» DIRECTION A:
In the forum thread about the TT, reproduce the passage starting with "## Hammer216 (Apr" and going on through "they look 8)".
» DIRECTION B:
List the usernames of everyone who posts in the forum thread about the TT, counting each name once.
» DIRECTION C:
Extend the forum thread about the TT, picking up after its final post.

» TEXT PASSAGE:

______________________________

# updates on my TT



## shell (Feb 1, 2008)

Clean her every week with a good wax with Dodo, amazing stuff and perfect for the colour too

What do all u merlin owners use?

had my plate fitted
LCR Fitted
and new alloys























































Mini photo shoot


----------



## Hark (Aug 23, 2007)

Very nice, some nice shots.

Where was it dynoed? How did you get on?


----------



## YELLOW_TT (Feb 25, 2004)

Very nice love the colour


----------



## Hammer216 (Apr 28, 2008)

Great looking car, all mods suit it well. Nice wheels, really different...


----------



## TeeTees (Mar 9, 2006)

I'd never have chose THOSE wheels......and how wrong I'd be - they look 8)

When I was on the search for a TT, I remember one off the guys on here had a Merlin Purple for sale - it looked the dogs danglies, but I didn't have enough cash at the time 

If there was one thing I'd change about your motor, it would be to take those dangly things off the mirror.....they really do annoy me, and I don't know how people can drive with 'em hanging around infront of your face like an annoying fly


----------



## shell (Feb 1, 2008)

Them dangly things are my teddies :lol: they follow me in all the cars i purchase, lol!!

______________________________

» DATASET CONTENT:
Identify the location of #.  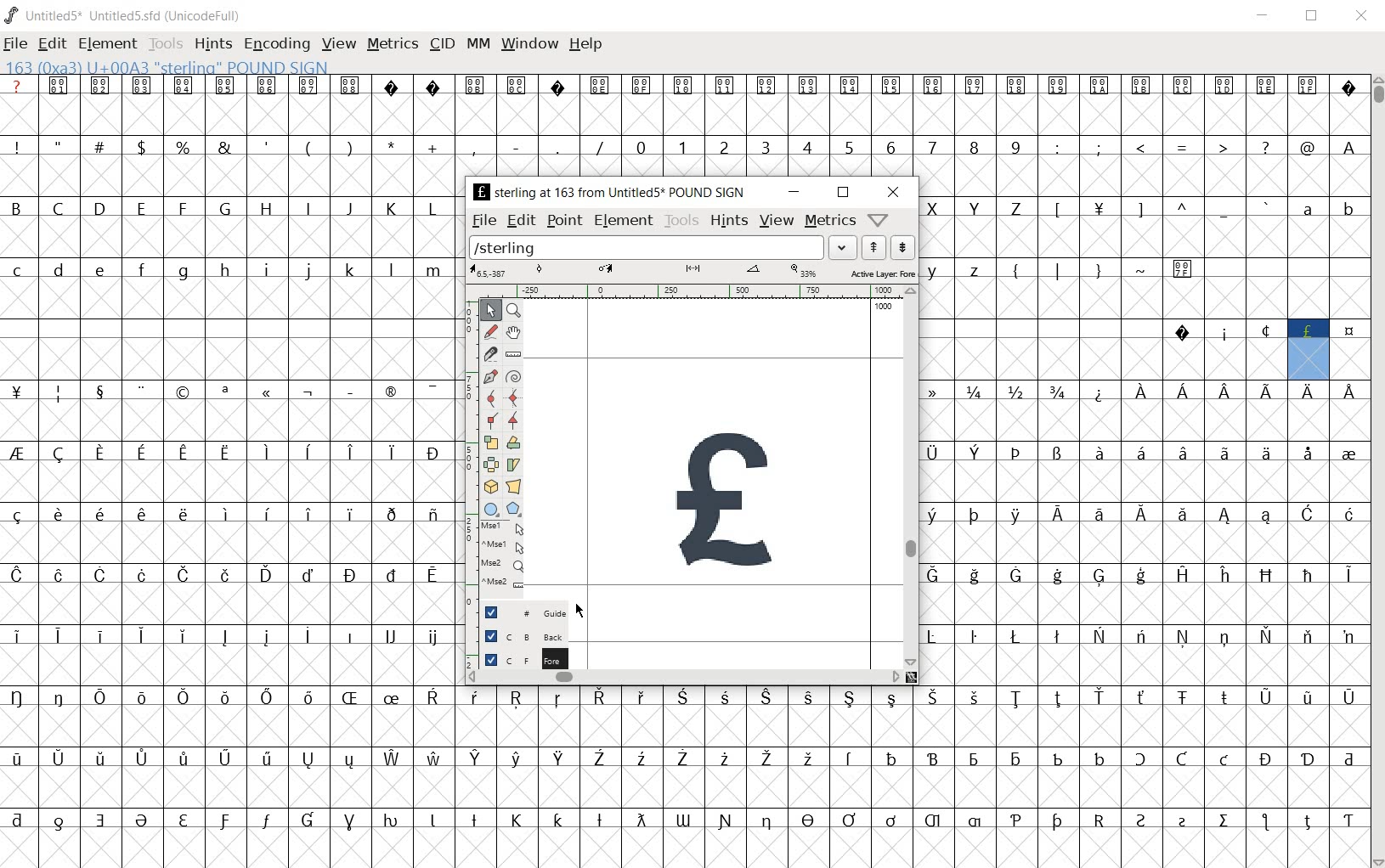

______________________________

» OUTPUT A:
## Hammer216 (Apr 28, 2008)

Great looking car, all mods suit it well. Nice wheels, really different...


----------



## TeeTees (Mar 9, 2006)

I'd never have chose THOSE wheels......and how wrong I'd be - they look 8)

» OUTPUT B:
shell
Hark
YELLOW_TT
Hammer216
TeeTees

» OUTPUT C:
i was at awesome GTI in manchester had a great day and ended up having a remap at first i got 228bhp but after she manged 241bhp and 282torque thingy

merlin is sooooo the best colour it cost me alot more but the colour is the best about her and the alloys come a close second 

we all like to be different :mrgreen:


----------



## AwesomeSarah (Mar 6, 2006)

Wow Shell
Did I miss you?
That is one cracking colour , I have said it before , but by god , I am liking it more

Have to agree with them wheels too , stunning!!!!!
Sarah


----------



## shell (Feb 1, 2008)

i saw u sarah but u was so busy that day of the rolling road day for VAG h20 so i didnt want to disturb :lol:

and i have to say fantastic service from awesome as always


----------



## AwesomeSarah (Mar 6, 2006)

Hi
If your back , just give me the nodd
It is always busy here Chelle , but always good to meet you
Take care my dear and hopefully see you back
Sarah


----------



## TTitan (May 11, 2007)

Great photos and the wheels give a great original look for your car! i like it.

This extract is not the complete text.